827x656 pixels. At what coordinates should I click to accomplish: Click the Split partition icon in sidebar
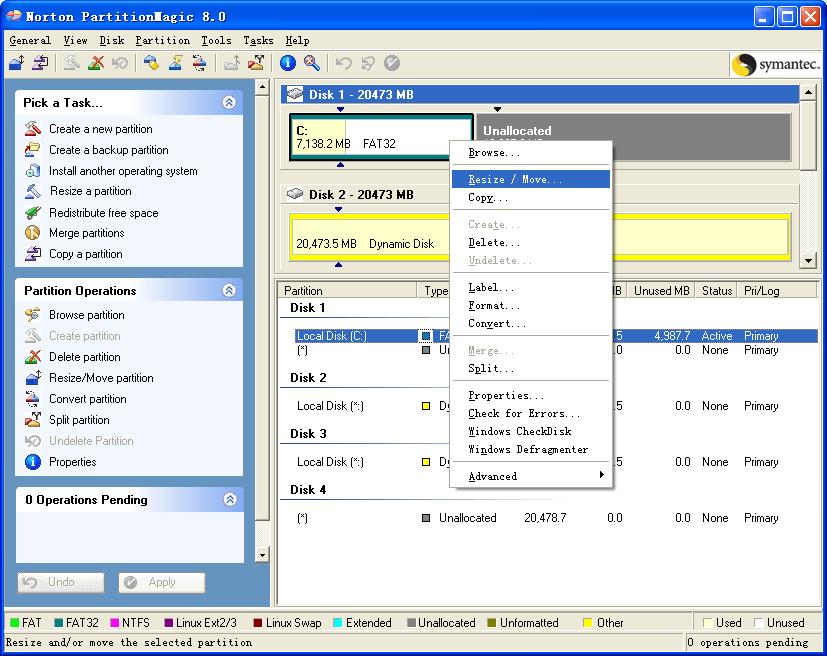click(x=32, y=420)
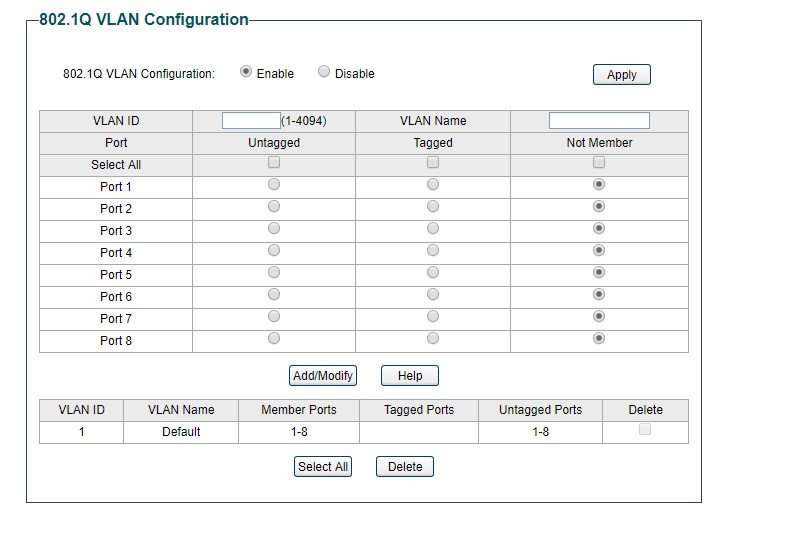
Task: Focus the VLAN Name text box
Action: coord(599,121)
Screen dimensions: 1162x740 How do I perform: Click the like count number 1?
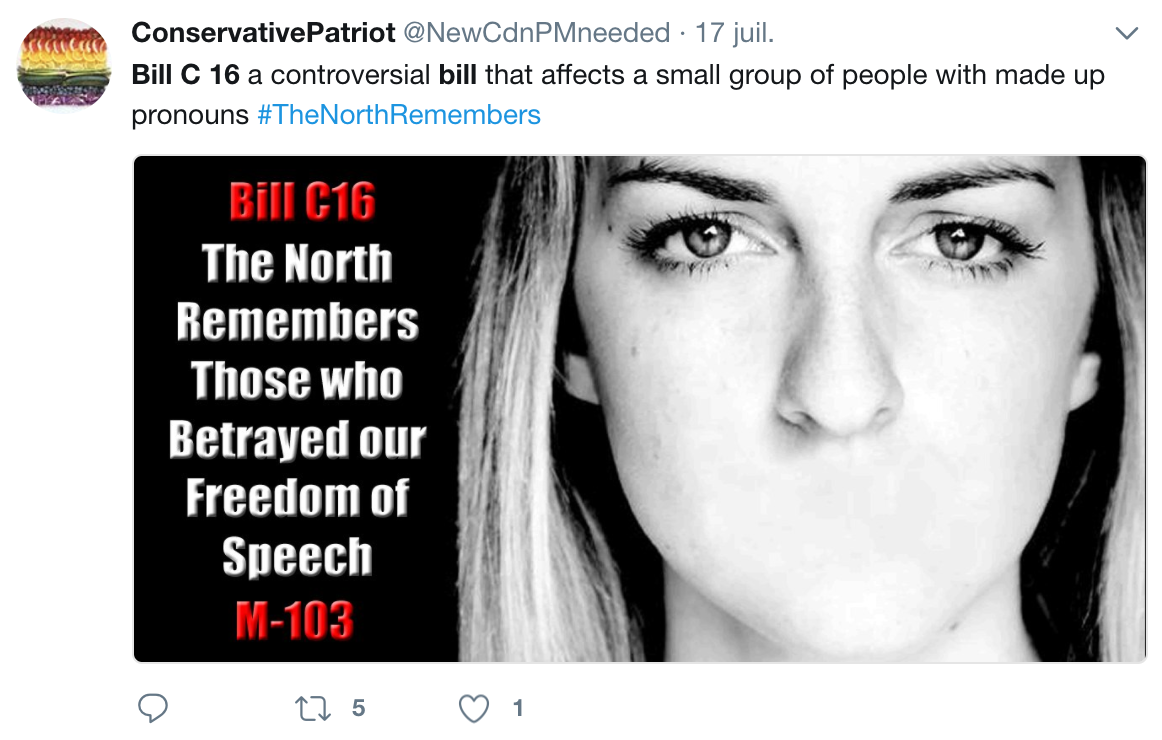tap(518, 708)
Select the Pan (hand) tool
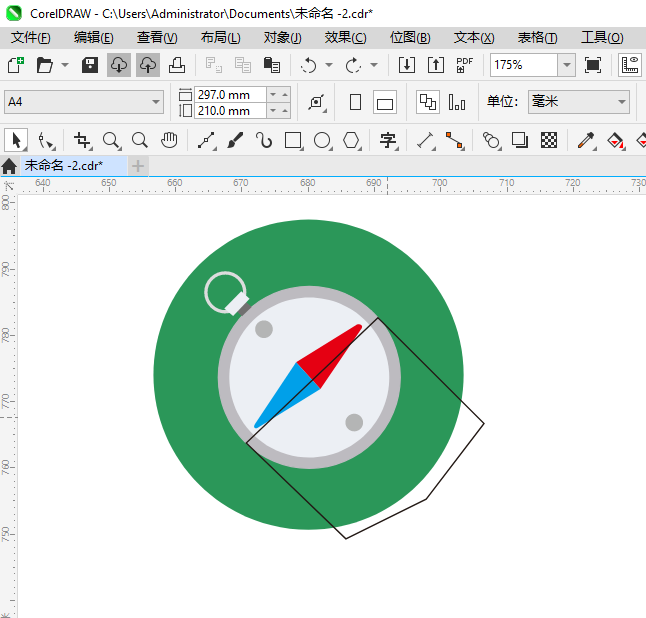This screenshot has height=618, width=646. 170,140
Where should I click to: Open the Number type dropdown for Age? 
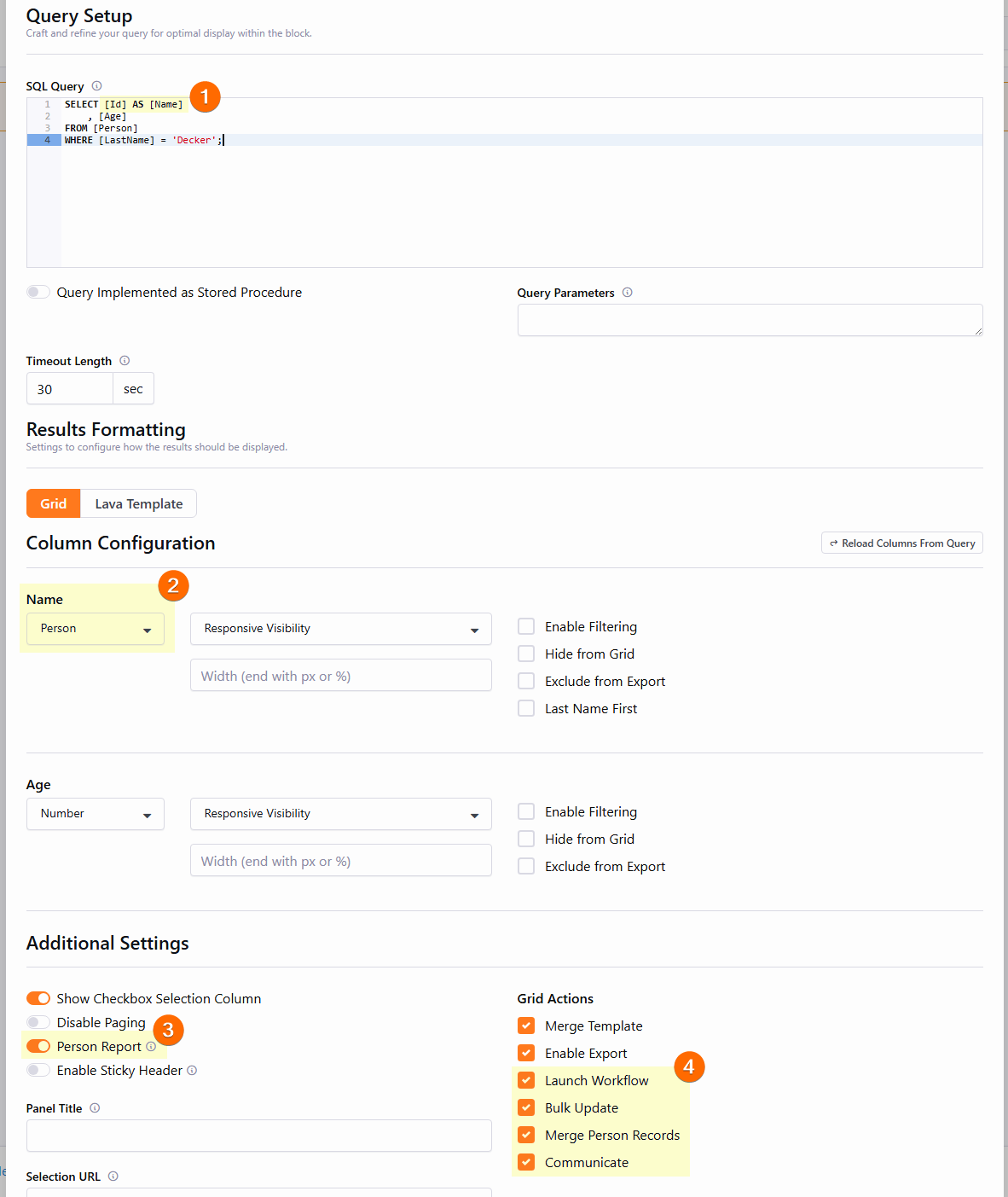[x=95, y=813]
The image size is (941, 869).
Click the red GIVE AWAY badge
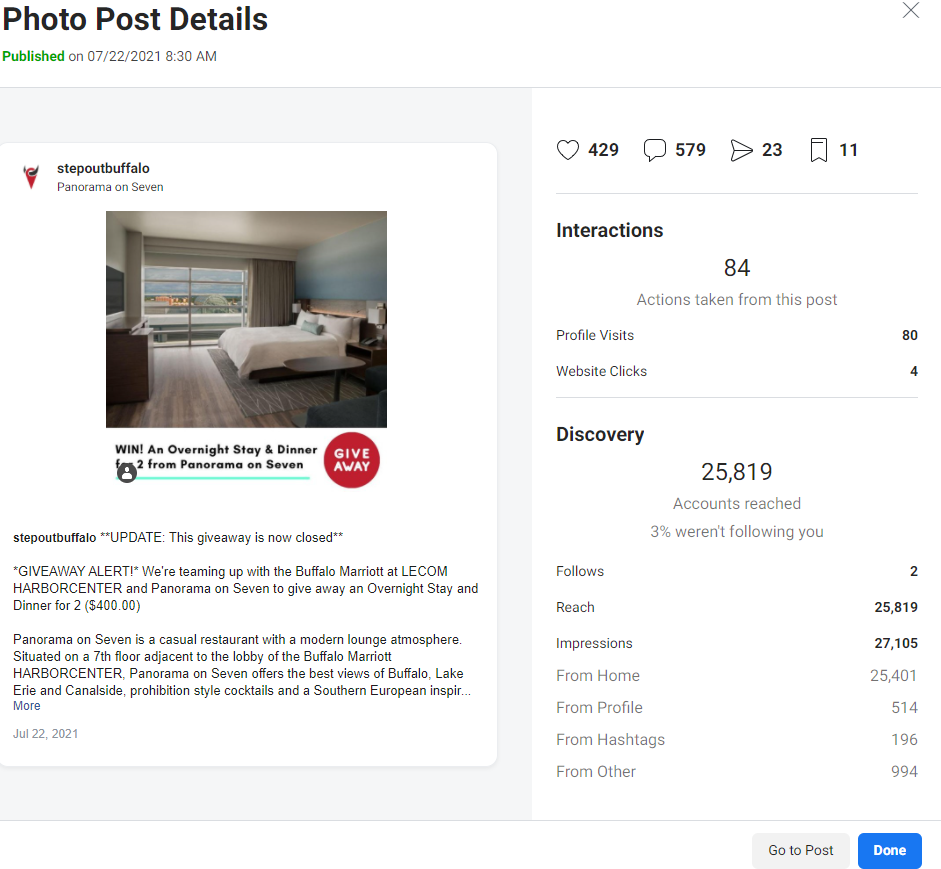click(x=352, y=460)
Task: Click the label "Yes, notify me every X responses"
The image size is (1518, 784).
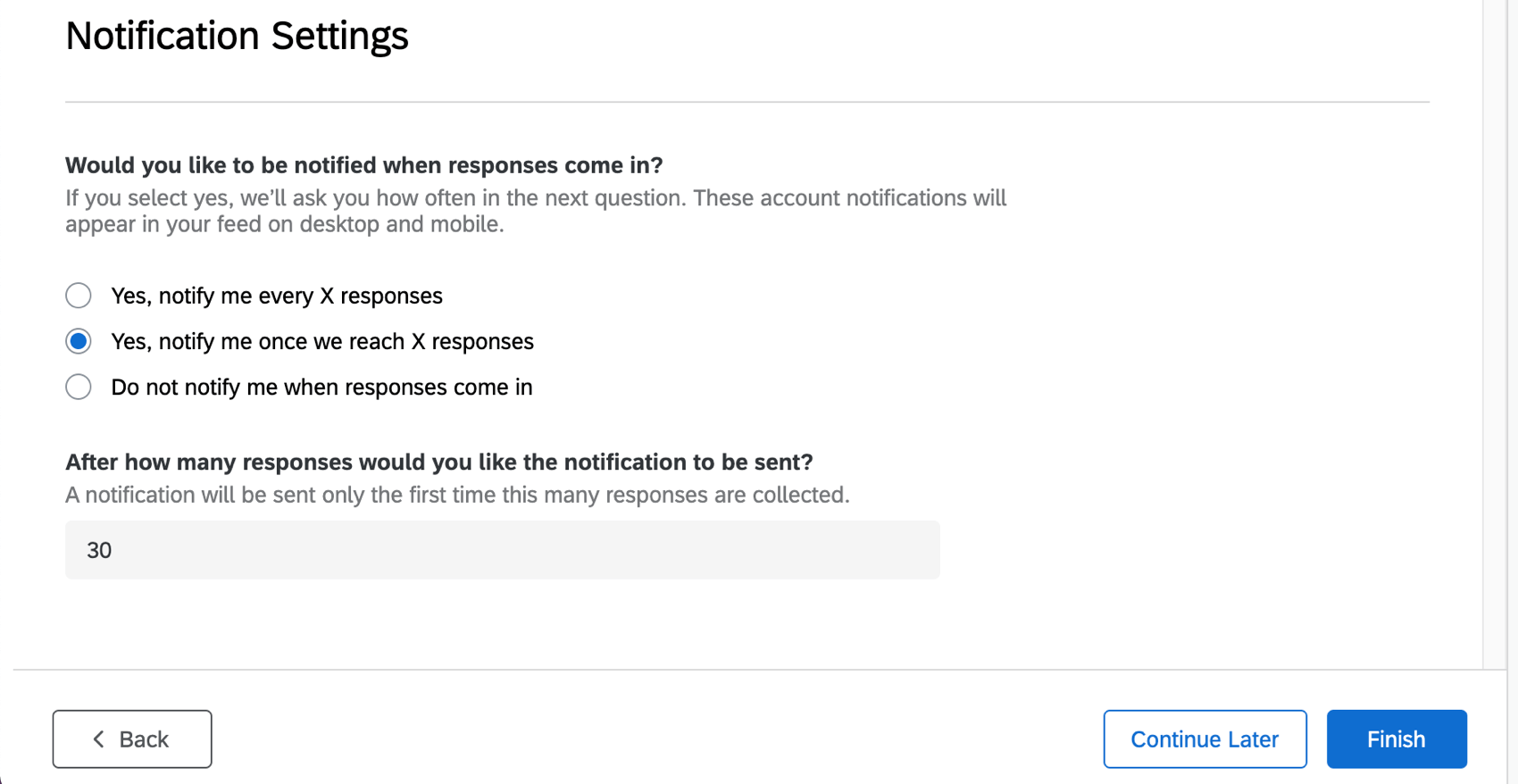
::::::::
TO DO
Respond with one number only: how many lines of the data contain "image".

TASK OUTPUT
2